CIOs to break barriers in terms of telehealth integration, analytics, innovation, and more

Four health IT leaders discuss tackling barriers that challenge the technical innovation of the health system.

Non-technical structural hurdles to innovation are the major reason for the issues faced by technical innovation. The pandemic put a laser focus on the importance of accelerating telehealth integration and scopes for a better patient-care model. The chief information officers learned several lessons during the past year as healthcare sector turned upside down by the COVID 19.

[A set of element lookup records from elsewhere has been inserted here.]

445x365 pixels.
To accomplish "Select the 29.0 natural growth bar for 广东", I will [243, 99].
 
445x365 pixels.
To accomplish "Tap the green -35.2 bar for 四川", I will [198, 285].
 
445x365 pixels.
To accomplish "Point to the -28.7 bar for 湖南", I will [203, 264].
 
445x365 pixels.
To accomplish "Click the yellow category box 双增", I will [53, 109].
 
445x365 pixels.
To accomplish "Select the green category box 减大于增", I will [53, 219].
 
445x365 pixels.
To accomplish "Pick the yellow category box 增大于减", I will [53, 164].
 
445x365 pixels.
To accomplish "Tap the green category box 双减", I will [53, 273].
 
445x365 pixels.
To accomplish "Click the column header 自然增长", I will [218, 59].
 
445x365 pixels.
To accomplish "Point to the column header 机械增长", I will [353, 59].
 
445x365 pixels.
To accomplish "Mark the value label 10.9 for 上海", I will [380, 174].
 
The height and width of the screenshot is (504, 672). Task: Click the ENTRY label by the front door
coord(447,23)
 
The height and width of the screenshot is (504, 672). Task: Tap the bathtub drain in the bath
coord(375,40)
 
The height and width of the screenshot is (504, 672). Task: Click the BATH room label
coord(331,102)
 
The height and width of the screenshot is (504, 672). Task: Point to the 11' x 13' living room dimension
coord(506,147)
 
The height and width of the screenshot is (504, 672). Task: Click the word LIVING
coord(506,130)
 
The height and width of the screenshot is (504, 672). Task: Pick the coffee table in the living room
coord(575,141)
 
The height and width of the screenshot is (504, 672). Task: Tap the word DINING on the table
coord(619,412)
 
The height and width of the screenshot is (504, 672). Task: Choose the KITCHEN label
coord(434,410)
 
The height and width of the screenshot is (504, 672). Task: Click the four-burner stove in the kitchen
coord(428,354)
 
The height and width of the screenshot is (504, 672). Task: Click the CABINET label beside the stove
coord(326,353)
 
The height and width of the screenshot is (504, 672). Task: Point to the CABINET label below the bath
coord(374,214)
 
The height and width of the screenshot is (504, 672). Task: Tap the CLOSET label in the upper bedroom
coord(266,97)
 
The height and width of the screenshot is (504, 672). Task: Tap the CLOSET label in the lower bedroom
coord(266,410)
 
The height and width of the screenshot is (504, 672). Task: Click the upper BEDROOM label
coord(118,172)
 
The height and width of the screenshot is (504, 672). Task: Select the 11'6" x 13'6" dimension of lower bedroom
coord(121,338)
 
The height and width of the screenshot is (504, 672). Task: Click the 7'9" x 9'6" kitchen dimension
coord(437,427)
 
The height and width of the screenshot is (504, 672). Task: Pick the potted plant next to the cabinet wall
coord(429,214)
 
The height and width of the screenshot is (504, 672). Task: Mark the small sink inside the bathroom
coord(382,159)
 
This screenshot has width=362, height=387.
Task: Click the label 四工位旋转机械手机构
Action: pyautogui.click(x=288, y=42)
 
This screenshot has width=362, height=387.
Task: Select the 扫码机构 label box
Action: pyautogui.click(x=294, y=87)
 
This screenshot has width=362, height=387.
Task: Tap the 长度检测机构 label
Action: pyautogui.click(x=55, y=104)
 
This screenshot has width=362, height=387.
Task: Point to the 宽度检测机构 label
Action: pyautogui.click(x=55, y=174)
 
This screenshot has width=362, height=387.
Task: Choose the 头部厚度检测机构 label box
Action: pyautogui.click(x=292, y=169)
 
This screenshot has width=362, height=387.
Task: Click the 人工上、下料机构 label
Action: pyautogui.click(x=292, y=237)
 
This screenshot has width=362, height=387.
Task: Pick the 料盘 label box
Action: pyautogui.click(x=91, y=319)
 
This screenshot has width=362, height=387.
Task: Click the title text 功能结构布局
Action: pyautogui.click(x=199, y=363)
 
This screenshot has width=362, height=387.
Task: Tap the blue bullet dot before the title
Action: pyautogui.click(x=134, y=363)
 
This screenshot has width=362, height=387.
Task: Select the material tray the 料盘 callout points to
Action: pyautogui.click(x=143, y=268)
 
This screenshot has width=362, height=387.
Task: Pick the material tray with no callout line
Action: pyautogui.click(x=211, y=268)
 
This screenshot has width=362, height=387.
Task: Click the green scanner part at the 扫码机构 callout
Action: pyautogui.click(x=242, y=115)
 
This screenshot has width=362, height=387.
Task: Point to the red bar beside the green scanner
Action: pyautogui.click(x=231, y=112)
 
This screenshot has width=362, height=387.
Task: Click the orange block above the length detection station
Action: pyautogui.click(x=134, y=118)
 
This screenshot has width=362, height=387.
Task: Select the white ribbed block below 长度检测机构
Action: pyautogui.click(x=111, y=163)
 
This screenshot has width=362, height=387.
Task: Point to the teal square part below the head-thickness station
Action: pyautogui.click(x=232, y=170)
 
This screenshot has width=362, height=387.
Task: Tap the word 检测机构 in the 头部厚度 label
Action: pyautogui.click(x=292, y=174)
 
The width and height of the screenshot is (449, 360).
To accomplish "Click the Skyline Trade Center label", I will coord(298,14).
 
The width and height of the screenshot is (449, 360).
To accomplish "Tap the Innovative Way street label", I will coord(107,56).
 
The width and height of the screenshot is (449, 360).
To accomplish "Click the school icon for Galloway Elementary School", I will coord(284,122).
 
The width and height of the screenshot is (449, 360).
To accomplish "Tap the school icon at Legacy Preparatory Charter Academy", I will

Darrow on Mount Sinai Health System said that he and his team observed, “Before 2020, telehealth visits composed a minuscule fraction of our ambulatory care. Today we have sustained virtual visits at about 15-20% of the total. In many cases, we needed to overcome the barrier of, ‘I can only do my job with my patient physically present’ with a tolerant combination of, ‘In some cases, virtual care may be an appropriate alternative’ and ‘Perhaps your patients don’t want to spend so much time traveling and sitting in your waiting room for the privilege of seeing you.”

Darrow also said he and his team tasted success by spotting early adopter physician champions. They allow them to endorse both the workflows and the technology that helped to overcome the situation a lot.

Darrow even claimed that not all patients of Mount Sinai have a similar reach to the organization’s health IT options. Hence, it is the onus of the health system to consciously build equity into the system. The discussion came up with solutions like encouraging the health care teams, allow flexible working hours, etc. Waltz of MidMichigan Health shares his personal goal of arranging two virtual lunch meetings with a small group of employees.

Pointing on the importance of advanced analytics, telehealth integration, algorithms, data visualization tools, Patel of Cone Health claimed it had helped them to understand COVID-19’s character and nature. He even suggests executing enterprise data architecture to connect real-time capabilities, integration, and interoperability as a conclusion of his statement.